- Host country: Belgium
- Date: 17–18 February 2022
- Cities: Brussels
- Follows: 5th European Union - African Union Summit

= 6th European Union–African Union Summit =

2022 event

The 6th European Union–African Union Summit took place in Brussels on 17 and 18 February 2022. Initially scheduled for October 2020, the event was postponed due to the COVID-19 pandemic. The summit was co-chaired by the President of the European Council, Charles Michel and the President of Senegal who at the time served as the Chairperson of the African Union, Macky Sall. The event brought together representatives of the EU and the AU as well as of their member states.

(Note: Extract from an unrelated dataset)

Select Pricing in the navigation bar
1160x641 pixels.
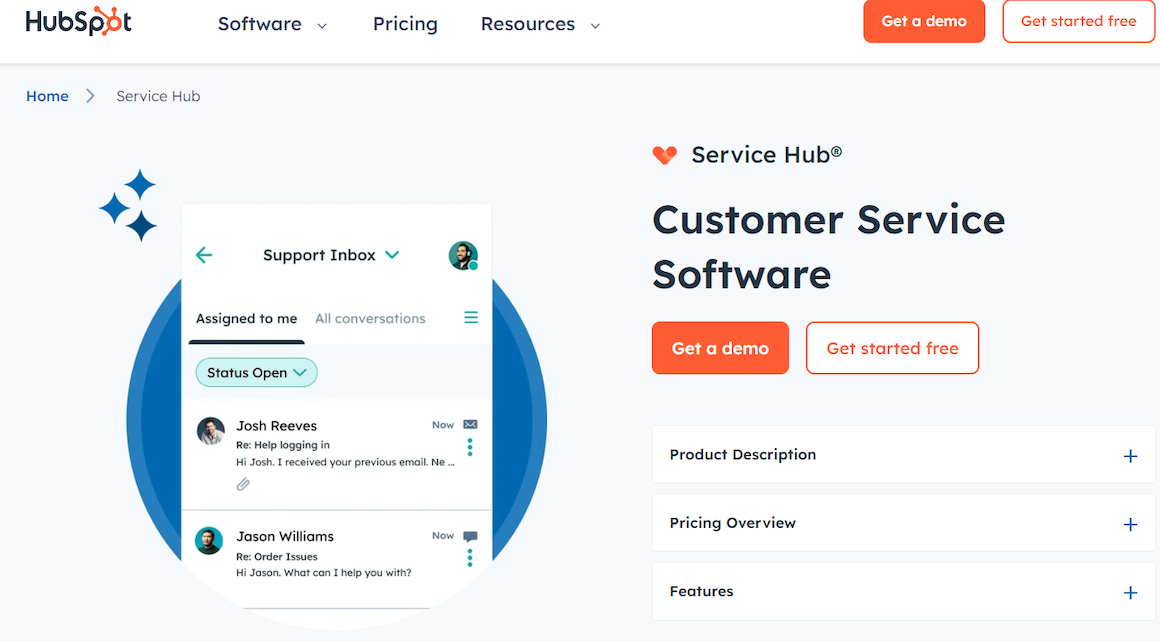[x=405, y=24]
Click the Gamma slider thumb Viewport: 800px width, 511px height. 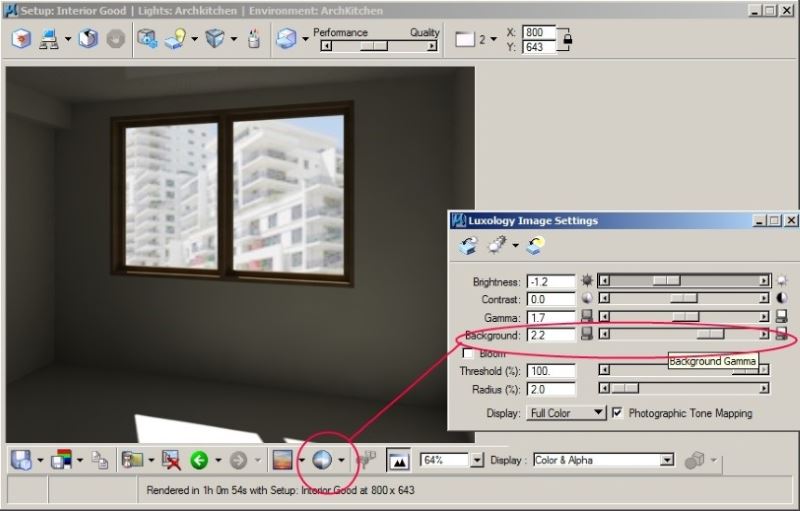coord(685,317)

A research hired by the European Commission concluded that despite being Africa's top trading partner, European Union is not perceived as a major partner for African states with the United States and China ranked higher. The summit was organized to address some of those concerns as well as complex issues related to aspects of African immigration to Europe and the European Union response to the COVID-19 pandemic. The AERAP Africa-Europe Science Collaboration Platform organised a side event on the contribution of collaborative research and development to EU-Africa relations.

== Protests ==

Just outside the summit location in the European Council, nationals from the Comoros, the Democratic Republic of the Congo and Ethiopia all protested against injustices happening in their own countries, blocking the entrance to the council.

Comorians were heavily critical of French President Emmanuel Macron as being "responsible for all the misfortunes that hit the Comoros." Congolese protesters denounced presidents Paul Kagame and Yoweri Museveni of Rwanda and Uganda respectively, seeing them as playing a major role in destabilising the DRC. Ethiopians condemned the war crimes, massacres and sexual violence being committed in Tigray, and called for Eritrean forces to withdraw from the country.